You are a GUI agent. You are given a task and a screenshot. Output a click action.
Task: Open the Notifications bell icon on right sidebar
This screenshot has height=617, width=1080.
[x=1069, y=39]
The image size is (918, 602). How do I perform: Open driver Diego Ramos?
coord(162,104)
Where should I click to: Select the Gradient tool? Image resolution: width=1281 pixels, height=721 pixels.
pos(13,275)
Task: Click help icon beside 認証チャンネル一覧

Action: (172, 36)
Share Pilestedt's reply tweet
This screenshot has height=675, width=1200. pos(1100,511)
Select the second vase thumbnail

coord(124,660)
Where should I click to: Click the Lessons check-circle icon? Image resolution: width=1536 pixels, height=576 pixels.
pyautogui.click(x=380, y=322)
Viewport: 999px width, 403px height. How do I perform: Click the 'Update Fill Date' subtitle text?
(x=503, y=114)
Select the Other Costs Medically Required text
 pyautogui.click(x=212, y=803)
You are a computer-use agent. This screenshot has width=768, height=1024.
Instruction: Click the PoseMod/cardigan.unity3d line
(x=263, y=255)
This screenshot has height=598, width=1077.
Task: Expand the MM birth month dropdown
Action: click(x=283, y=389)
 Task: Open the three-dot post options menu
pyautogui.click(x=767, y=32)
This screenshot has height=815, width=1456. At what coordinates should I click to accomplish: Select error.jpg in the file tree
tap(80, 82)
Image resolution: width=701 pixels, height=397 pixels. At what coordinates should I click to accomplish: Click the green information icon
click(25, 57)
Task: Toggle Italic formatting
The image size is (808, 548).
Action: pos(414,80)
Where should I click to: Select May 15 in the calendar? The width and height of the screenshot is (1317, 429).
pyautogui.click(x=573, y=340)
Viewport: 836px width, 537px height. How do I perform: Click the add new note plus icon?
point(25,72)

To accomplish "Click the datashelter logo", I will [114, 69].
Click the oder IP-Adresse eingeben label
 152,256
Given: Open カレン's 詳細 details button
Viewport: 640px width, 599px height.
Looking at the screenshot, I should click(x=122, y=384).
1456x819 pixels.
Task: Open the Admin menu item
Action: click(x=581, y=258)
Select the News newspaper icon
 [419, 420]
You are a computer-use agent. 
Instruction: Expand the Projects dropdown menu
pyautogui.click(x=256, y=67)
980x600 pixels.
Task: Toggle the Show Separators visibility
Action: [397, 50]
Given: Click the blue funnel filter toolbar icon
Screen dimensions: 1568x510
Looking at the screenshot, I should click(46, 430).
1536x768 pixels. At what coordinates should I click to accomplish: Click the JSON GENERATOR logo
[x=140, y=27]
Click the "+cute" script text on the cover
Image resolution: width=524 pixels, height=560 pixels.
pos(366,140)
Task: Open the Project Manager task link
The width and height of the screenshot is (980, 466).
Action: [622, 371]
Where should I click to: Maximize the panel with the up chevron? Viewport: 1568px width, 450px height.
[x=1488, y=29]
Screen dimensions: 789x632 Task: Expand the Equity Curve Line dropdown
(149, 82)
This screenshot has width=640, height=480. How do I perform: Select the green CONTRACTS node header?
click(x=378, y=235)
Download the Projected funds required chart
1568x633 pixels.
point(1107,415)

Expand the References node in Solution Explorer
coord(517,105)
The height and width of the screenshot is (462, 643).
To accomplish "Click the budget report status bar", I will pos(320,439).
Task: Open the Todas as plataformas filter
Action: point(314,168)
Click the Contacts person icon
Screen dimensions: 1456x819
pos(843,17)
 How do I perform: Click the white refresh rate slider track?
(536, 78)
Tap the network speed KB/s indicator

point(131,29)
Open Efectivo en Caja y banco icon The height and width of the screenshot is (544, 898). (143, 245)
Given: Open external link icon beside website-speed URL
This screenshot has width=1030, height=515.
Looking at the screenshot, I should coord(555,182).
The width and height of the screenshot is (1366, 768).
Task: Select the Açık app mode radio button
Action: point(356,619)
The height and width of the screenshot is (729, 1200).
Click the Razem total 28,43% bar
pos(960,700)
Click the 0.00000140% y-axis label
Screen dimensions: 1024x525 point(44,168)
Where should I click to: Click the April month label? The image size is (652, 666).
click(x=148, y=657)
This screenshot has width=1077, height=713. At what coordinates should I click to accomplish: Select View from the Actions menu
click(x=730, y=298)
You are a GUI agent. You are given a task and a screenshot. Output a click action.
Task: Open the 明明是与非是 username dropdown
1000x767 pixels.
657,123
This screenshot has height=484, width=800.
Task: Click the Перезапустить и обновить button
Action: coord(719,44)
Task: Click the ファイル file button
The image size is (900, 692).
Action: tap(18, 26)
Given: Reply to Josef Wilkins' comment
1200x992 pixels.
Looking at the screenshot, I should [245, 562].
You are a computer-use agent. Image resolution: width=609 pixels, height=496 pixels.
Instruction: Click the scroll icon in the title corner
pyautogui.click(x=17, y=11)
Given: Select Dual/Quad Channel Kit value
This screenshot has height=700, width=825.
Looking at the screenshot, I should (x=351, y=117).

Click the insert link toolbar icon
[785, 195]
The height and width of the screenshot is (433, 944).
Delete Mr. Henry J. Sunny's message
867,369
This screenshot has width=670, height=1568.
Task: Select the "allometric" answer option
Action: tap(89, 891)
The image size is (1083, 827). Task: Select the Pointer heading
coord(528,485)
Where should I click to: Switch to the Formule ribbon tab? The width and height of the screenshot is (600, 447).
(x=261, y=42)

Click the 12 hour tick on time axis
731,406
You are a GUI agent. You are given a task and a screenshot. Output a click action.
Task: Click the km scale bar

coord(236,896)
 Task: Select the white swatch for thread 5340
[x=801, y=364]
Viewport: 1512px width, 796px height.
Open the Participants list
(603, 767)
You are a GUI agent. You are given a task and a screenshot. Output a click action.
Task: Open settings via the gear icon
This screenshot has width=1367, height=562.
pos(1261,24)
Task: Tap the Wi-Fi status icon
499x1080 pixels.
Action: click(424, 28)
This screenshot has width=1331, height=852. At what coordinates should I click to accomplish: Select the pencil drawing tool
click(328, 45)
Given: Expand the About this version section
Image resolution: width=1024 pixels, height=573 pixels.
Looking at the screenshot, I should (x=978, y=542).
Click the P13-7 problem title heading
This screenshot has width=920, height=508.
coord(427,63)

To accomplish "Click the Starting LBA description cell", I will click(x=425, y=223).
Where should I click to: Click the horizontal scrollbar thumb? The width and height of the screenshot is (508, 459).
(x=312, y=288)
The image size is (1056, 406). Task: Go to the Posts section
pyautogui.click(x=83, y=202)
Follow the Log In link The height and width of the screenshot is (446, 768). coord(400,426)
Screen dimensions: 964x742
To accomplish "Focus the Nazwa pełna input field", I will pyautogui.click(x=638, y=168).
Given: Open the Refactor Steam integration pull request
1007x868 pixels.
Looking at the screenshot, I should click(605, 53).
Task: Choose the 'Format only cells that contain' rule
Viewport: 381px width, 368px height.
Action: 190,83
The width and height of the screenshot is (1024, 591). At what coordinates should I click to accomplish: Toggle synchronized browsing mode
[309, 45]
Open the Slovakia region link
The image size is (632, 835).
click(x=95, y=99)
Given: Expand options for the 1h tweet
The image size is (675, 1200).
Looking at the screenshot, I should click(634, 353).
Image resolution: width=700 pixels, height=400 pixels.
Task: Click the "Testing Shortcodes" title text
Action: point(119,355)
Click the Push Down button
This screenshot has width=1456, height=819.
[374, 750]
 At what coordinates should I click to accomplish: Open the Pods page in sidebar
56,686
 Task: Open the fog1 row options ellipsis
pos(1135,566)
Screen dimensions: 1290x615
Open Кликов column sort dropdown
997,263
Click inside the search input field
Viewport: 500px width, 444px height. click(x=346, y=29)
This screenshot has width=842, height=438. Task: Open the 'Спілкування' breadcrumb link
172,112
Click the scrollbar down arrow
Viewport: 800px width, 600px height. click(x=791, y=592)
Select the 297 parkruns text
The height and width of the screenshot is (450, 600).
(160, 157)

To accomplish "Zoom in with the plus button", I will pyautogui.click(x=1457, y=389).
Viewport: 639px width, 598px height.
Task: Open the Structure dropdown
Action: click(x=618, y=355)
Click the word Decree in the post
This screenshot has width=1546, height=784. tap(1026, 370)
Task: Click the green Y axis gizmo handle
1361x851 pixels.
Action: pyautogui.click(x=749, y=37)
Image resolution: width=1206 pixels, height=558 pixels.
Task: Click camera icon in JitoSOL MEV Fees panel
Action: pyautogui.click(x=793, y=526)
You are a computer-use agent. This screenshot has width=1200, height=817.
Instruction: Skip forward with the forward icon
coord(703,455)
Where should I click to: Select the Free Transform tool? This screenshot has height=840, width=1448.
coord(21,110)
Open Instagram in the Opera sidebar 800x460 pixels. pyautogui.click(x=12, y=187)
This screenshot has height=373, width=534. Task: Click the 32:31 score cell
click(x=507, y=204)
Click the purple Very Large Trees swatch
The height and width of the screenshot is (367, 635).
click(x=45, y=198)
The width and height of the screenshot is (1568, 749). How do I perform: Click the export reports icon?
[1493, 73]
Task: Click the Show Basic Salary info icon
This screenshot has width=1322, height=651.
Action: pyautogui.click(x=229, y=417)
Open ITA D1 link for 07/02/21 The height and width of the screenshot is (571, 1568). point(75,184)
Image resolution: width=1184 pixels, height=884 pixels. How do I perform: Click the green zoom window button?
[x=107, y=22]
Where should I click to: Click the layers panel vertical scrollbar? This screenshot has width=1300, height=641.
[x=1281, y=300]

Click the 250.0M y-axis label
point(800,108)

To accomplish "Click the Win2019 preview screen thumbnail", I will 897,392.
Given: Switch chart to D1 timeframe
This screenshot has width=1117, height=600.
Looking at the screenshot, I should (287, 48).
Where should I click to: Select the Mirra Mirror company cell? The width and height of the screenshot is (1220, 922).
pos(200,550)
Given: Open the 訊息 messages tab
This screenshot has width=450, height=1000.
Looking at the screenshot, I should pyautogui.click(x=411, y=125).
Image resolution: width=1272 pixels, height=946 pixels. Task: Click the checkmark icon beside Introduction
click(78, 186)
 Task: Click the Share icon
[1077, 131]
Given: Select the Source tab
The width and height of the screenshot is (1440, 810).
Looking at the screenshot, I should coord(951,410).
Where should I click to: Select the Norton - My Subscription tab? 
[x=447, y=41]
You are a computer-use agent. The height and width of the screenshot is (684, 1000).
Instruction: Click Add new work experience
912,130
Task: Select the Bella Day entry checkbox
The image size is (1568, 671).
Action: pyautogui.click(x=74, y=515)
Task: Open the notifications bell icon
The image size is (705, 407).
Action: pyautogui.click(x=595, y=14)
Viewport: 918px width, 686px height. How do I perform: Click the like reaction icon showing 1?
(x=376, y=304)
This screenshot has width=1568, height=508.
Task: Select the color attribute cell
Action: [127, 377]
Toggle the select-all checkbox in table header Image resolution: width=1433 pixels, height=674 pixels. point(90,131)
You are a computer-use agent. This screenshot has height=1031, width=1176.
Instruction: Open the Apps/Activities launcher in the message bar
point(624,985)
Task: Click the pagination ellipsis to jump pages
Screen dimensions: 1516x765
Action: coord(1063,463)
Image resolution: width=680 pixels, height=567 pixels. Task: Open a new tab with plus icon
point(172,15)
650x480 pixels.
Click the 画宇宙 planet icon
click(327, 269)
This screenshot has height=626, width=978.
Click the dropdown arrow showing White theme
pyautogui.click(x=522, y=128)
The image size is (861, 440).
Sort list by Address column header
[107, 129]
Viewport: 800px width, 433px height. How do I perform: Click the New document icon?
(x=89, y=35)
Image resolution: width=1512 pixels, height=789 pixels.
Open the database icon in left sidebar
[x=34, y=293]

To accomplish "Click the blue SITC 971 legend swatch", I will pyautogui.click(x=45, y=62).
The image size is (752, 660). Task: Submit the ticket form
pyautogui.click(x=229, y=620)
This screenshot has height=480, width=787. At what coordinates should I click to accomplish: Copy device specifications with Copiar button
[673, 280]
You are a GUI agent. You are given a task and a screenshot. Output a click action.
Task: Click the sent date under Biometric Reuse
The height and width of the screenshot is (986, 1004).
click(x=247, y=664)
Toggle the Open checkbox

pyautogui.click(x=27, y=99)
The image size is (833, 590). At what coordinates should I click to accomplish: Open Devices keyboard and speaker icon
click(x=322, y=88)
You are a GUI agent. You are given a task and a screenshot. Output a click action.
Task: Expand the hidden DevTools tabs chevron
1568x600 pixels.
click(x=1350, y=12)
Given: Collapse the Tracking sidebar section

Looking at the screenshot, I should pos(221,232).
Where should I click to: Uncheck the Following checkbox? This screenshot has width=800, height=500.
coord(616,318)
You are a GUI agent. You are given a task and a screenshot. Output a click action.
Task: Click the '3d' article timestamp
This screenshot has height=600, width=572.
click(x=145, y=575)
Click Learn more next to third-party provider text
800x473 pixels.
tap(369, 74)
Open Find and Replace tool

============

Reproduce every line of the records containing the string "computer".

• [ANSWER TO THIS PROBLEM]
You are a computer-use agent. This screenshot has width=768, height=1024.
You are a computer-use agent. 
You are a computer-use agent. Image resolution: width=609 pixels, height=496 pixels.
You are a computer-use agent. This screenshot has width=1200, height=817.
You are a computer-use agent. The height and width of the screenshot is (684, 1000).
You are a computer-use agent. This screenshot has height=1031, width=1176.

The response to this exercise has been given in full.